Garcia grasped the upper torso of another body. “None of you appreciate,” he said, “that the Marine Corps is teaching you valuable job skills.” A small stone bounced off his armored vest. “Hey, Staff Sergeant Thomas! Is 2nd Platoon going to get those kids under control, or what?”

But the Marines working the cordon line were taking more stones and rocks than the body handlers.

After an hour, the first sergeant ordered Garcia’s platoon to swap duties with 2nd Platoon. Garcia didn’t question the order, although his platoon had a dozen fewer Marines. You executed the mission. Period.

As they fixed bayonets and moved up to relieve 2nd Platoon, Garcia saw the first sergeant’s point. 2nd Platoon needed a break. Every single Marine coming off the line was bleeding or limping.

Was that how it was when they stoned people in the Bible? All of them yelling like nuts? Except that they all would’ve been picking on some lonesome chica who’d gotten the wrong gang tattoo.

Right thing to do, rotating platoons, Garcia told himself again. Leave one platoon up front too long, and something bad was going to go down on the block.

Garcia trooped the line. “Hold your ground. I want everybody’s weapon on safe. Let ’em yell if they want to. You’re Marines.”

“I wish I’d joined the Navy,” Private Crawford said. “Crawford! Shit! You can talk. That’s the first word I heard you say since we got off the boat, Marine.”

“First time I had anything to say, Sergeant.”

Garcia dodged a good-sized rock. Older, bigger kids were throwing them now. Garcia got that, too. Street rules. First, see how much the other side will put up with.
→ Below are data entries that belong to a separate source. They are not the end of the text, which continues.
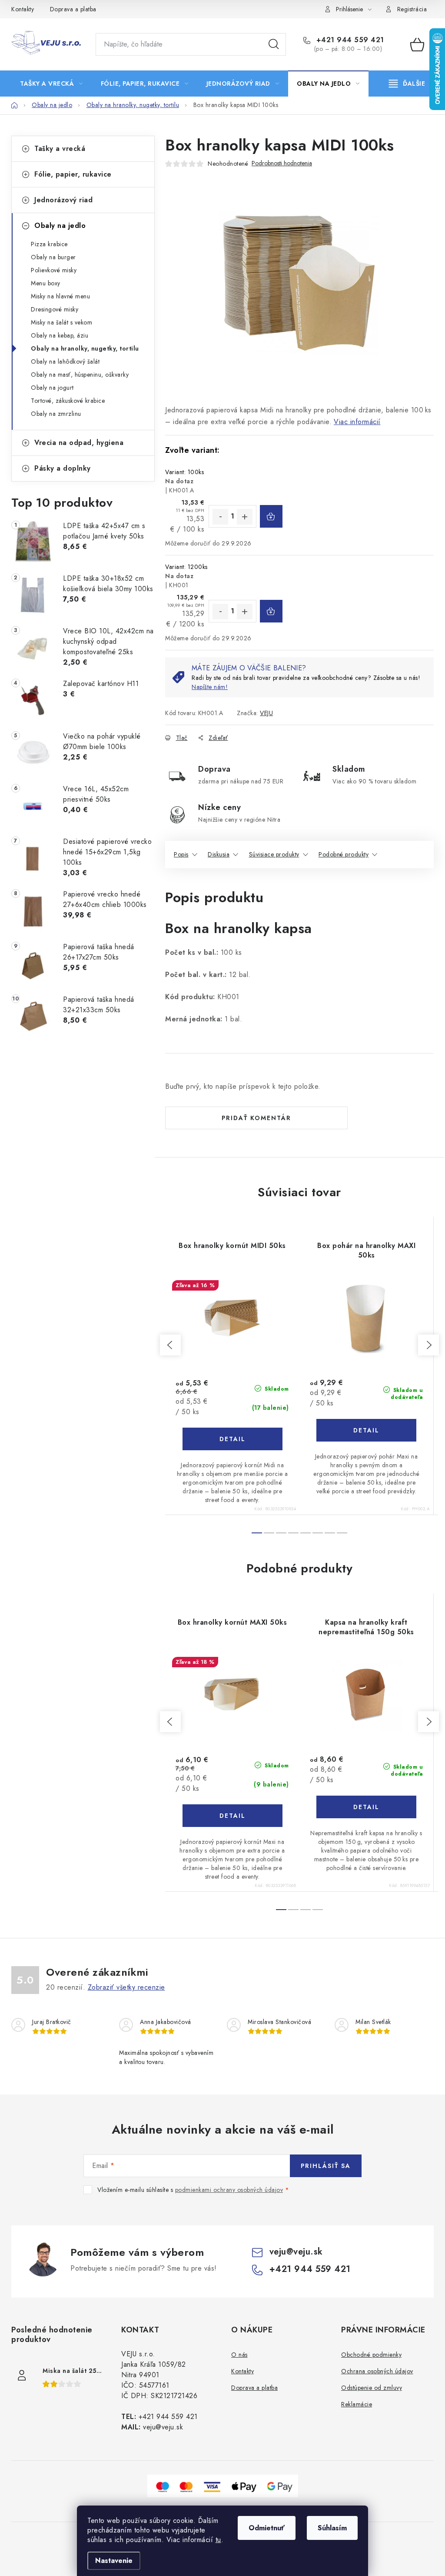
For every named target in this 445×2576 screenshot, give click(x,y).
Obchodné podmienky (371, 2354)
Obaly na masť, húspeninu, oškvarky (80, 374)
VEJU (266, 713)
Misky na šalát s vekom (61, 322)
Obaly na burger (53, 257)
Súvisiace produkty (274, 854)
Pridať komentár (256, 1118)
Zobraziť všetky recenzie (126, 1987)
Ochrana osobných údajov (377, 2371)
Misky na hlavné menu (60, 296)
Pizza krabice (49, 244)
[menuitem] (51, 83)
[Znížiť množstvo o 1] (220, 517)
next (428, 1345)
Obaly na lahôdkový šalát (65, 361)
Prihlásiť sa (326, 2165)
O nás (239, 2354)
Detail (232, 1439)
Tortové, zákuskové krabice (68, 400)
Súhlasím (332, 2528)
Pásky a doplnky (62, 468)
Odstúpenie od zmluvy (371, 2387)
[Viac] (407, 83)
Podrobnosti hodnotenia (282, 163)
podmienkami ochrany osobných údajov (229, 2189)
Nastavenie (114, 2561)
Then, up the ante.

“I’m going to kill one of those shitbirds,” Corporal Banks said.

Just then, an old man stepped forward, breaking free of the crowd. Unshaven and bent at the shoulders, he wore a baggy Goodwill Store suit and a V-neck sweater over his shirt despite the heat. Stepping across the broken ground, he headed for Garcia. As if he sensed where the power lay. The barrage of rocks paused.

“Man, I can’t wait to hear this,” Banks said. “I guess they want us to surrender or something.”

Behind the platoon, another truck delivered more corpses.

Up close, the old man wasn’t really so ancient. Just grubby. And jumpy. Scared. Beat-looking. And angry, too. With his stained, bought-from-a-street-vendor tie, he looked like a rummy professor.

“Who is the general?” he demanded. Close enough to Garcia to show his uneven, yellow teeth. “Are you the general?”

“No, sir. I’m a sergeant. There aren’t any generals around here.”